▶ **Source text**:
>>>
Off Message April 2007

Trading Places

Not so long ago, when a journalist interviewed a presidential candidate, the news was about what the politican said. But as the flap over Katic Couric shows, the old rules no longer apply.

Before the moment gets away from us, let's recap. John and Elizabeth Edwards announce that Elizabeth's cancer is back, but say that the campaign will go on. Next thing you know, everyone is talking about—Katie Couric. Not just talking, but obsessing and all but calling for her head.

The anti-Katie uproar was so massive on the Internet, a CBS News blog called Couric & Co. stepped in to say that the Edwardses were actually in the room with Couric, in case we had forgotten: "Reading over some of the comments on Katie's interview with John and Elizabeth Edwards, you can't help but be struck by a recurring theme: Viewers didn't like the questions and how they were asked. You would think that Katie was the only one doing any talking."

The point of the blog post was that the Edwardses' answers had been quite revealing, an argument that didn't fly with many readers. "SHAME on you Katie Couric what a hatchet job you did," one named "Cindiland" railed in a posted comment.
<<<
▶ **What is required**: Pick up the column about the uproar over Katie Couric's interview with John and Elizabeth Edwards after its last sentence and carry it on.

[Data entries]
>>>
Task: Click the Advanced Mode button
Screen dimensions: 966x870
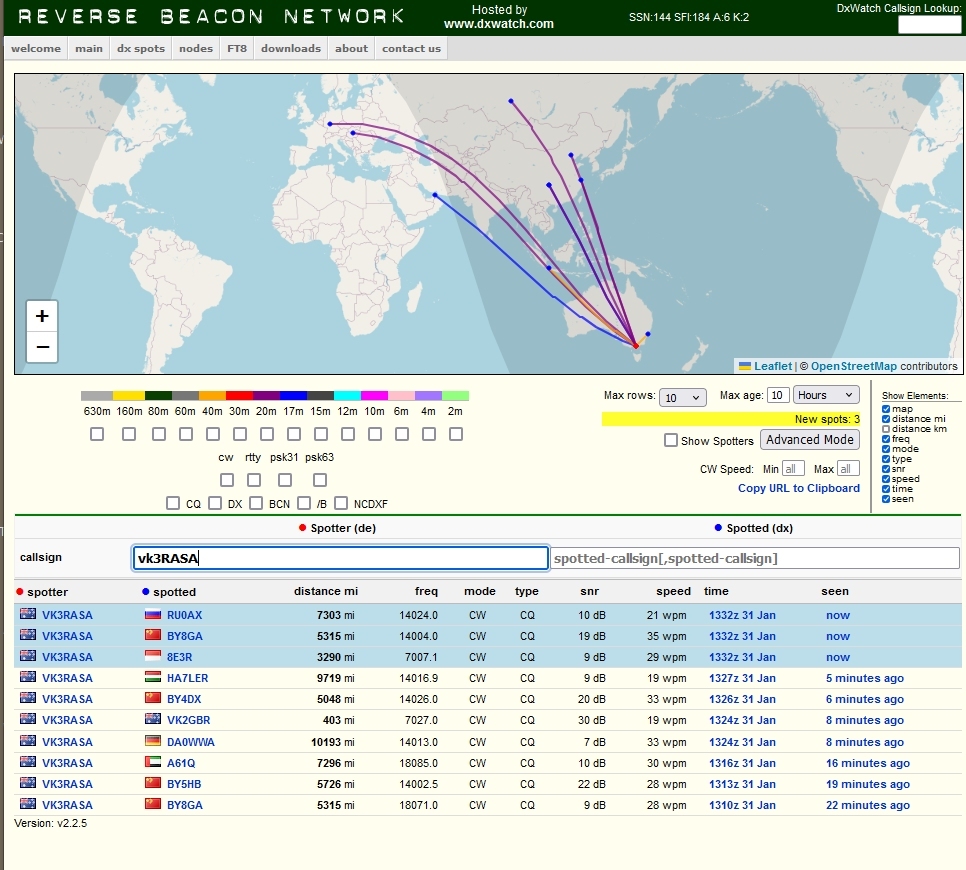Action: [810, 440]
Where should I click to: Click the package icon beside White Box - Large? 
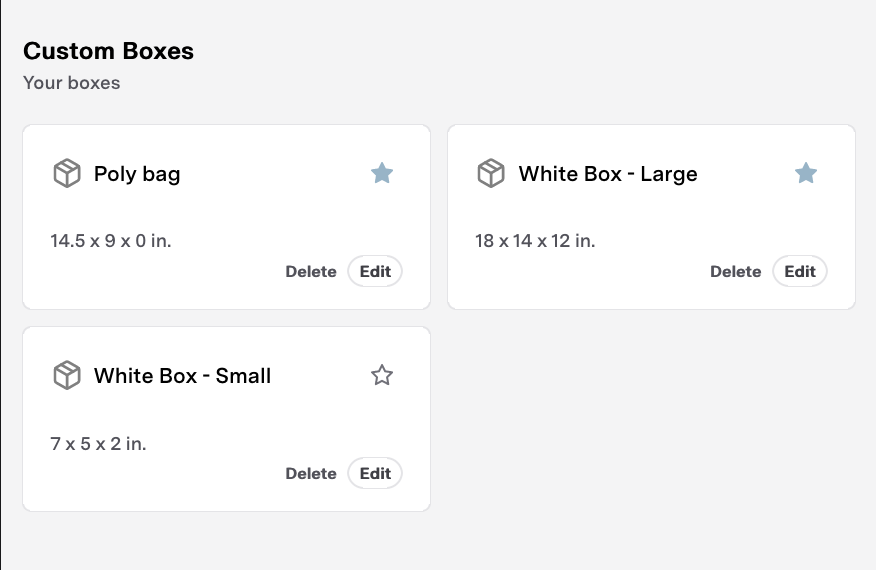[491, 173]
<<<
▶ **Answer area**:
Not so long ago, when a journalist interviewed a presidential candidate, the news—and any ensuring uproar—was about what the politician said. Journalists in general, and network TV people in particular, wore the white hats. They seemed sane and real, and basically on our side. By contrast, the politicians they covered were, by and large, gasbags and hypocrites.

In 1992, 60 Minutes aired an interview with Bill and Hillary Clinton in which Bill was asked whether he had had an extramarital affair, which he unconvincingly denied. The interview became famous, and remains so today, because of what the Clintons said, especially Hillary's indignant: "I'm not sitting here, some little woman standing by my man like Tammy Wynette."

True, there was plenty of grumbling about the aggressiveness of that interview. But the after-coverage did not revolve around the verbal tics, facial expressions, and dark cosmic meaning of Steve Kroft, the reporter who conducted the interview.

The day after the Couric-Edwards chat, The Drudge Report was headlining, "COURIC'S CANCER GRILLING." And you could go to scads of Web sites to hear or watch montages just of Couric's questions, a number of which used some variation of the phrase "some people," as in "Some have suggested that you're capitalizing on this." Many read these as journalistic weasel words. Nora Ephron posted a wicked squib on this theme on The Huffington Post, and it was widely linked and pasted. Couric had her defenders, but they were a minority.

There's a reversal happening here. The politicians now seem relatively sane and well-adjusted, while the media people come off as needy egomaniacs. If the 2008 campaign were a stage play, somebody would be announcing: "The roles formerly played by Cronkite, Brinkley, and Jennings will be played by McCain, Giuliani, and Edwards. Richard Nixon will be played by Katie Couric."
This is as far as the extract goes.